McHale Wayling articulated a common theme among readers: The church is just too far gone to return to. As Kathleen Delpha wrote:

"The church is going to have to lose the hierarchy in order for me to fully come back. I cannot reconcile my life as an educated, conscientious person with the medieval style of decision making and loyalty demands. Absolute power corrupts, and we have seen ample evidence of this through the church scandals."

Gregory Mysko has a wish list for the next pope, but doesn't expect anything will change:

"It would be refreshing for the Catholic Church to take a realistic view on contraception and abortion. But I don't see that happening no matter who is chosen to be the next pope. There are many valid spiritual paths one can choose. Catholics have a choice."

Rather than signaling a progressive shift away from a papacy rocked by sexual abuse coverups and a hard-line approach to women's reproductive rights and sexual health, Chris Lerch worries the next pope will lead the church even further in the other direction:

"I think Benedict's resignation won't affect the status quo. Unlike his predecessors, he will be able to influence the choosing of his successor. That means the church will continue to distance itself from the reforms of Vatican II. There was optimism in the late '60s and '70s that the church was changing, and that you would see a turn away from dogma and toward a modern model. Everything seemed possible: an equal role for women, a reevaluation of birth control, a welcoming of all people to the Sacraments. Instead we had regression and a hard conservative line that continues to drive more and more Catholics away."

For Jane Smith, a lack of transparency isn't only incompatible with her religious experience, but with a generation that values open access to information and questions everything:

"You can’t expect individuals to follow blindly anymore. We live in the Instant Information Age; we will not be shut down when we question.  We will not be cast out when we ask why.  We’ll just look it up, form our own opinions and leave the fossils buried in the dirt, when we walk away. I’ll always believe in God, but I’ll never follow anyone quite so blindly again."

The church is out of touch, so much so that Claire Celsi left it to none other than Taylor Swift to express her feelings:

"In the words of Taylor Swift, I would 'never, ever, ever' become a Catholic again. Or any religion, for that matter. About 10 years ago, I was a practicing Catholic and very involved in my church.
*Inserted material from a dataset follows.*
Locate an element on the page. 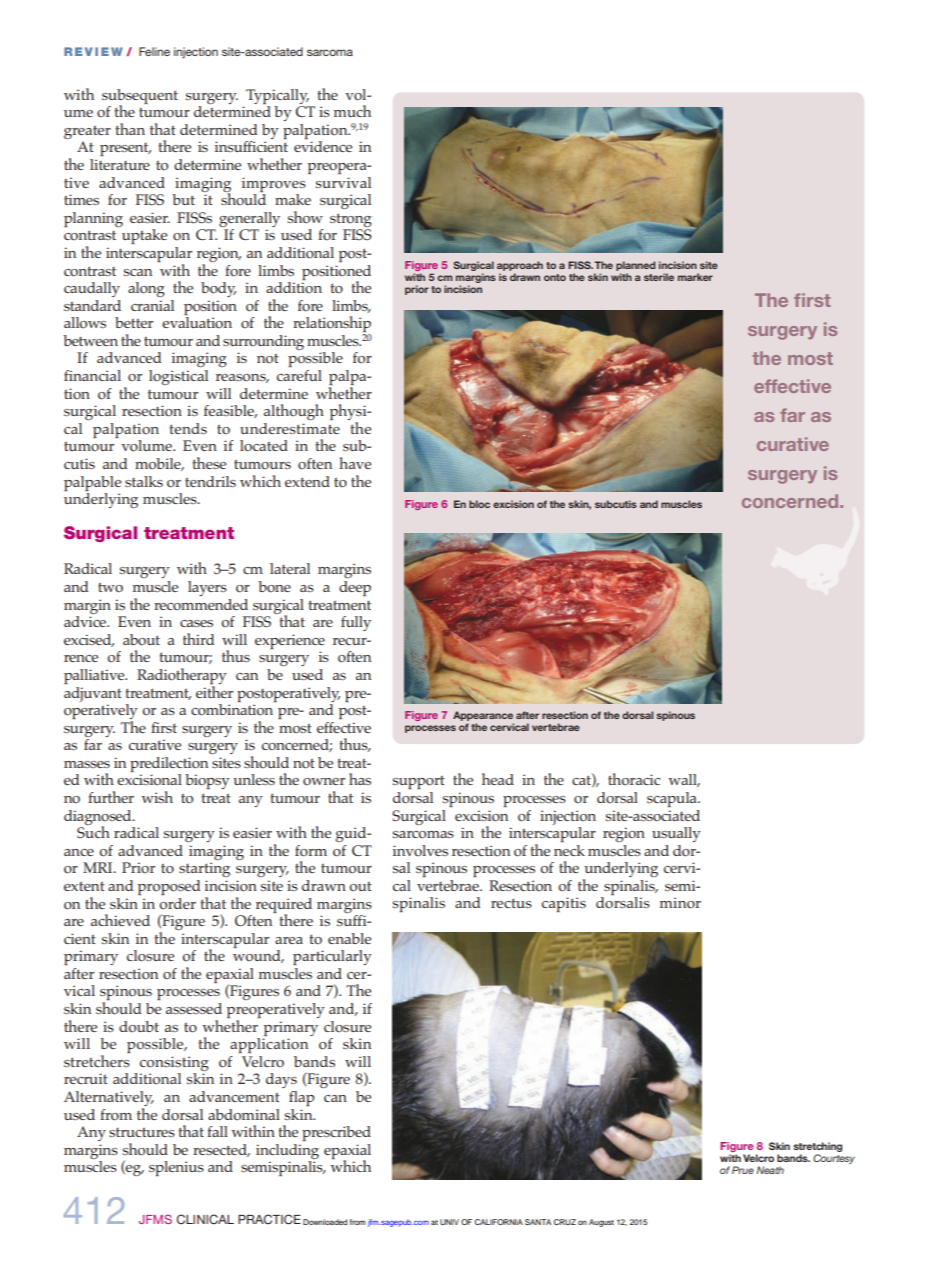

Over the period of about a year, I slowly realized that the Catholic Church was a biased, out of touch and broken institution that was completely irrelevant to my life. I could no longer justify the amount of time and energy I had put into the church, even though I loved the people I met there.

"Specifically, it was the teachings on birth control, women's roles in the church (especially the witch hunt on nuns), and the church's sex scandals and protection of pedophiles that caused me to leave and now I'm an atheist. I realized that each religion has its own untenable ancient beliefs that defy not only reality but are irrelevant to modern life ... The hypocrisy was too stark. I'm out."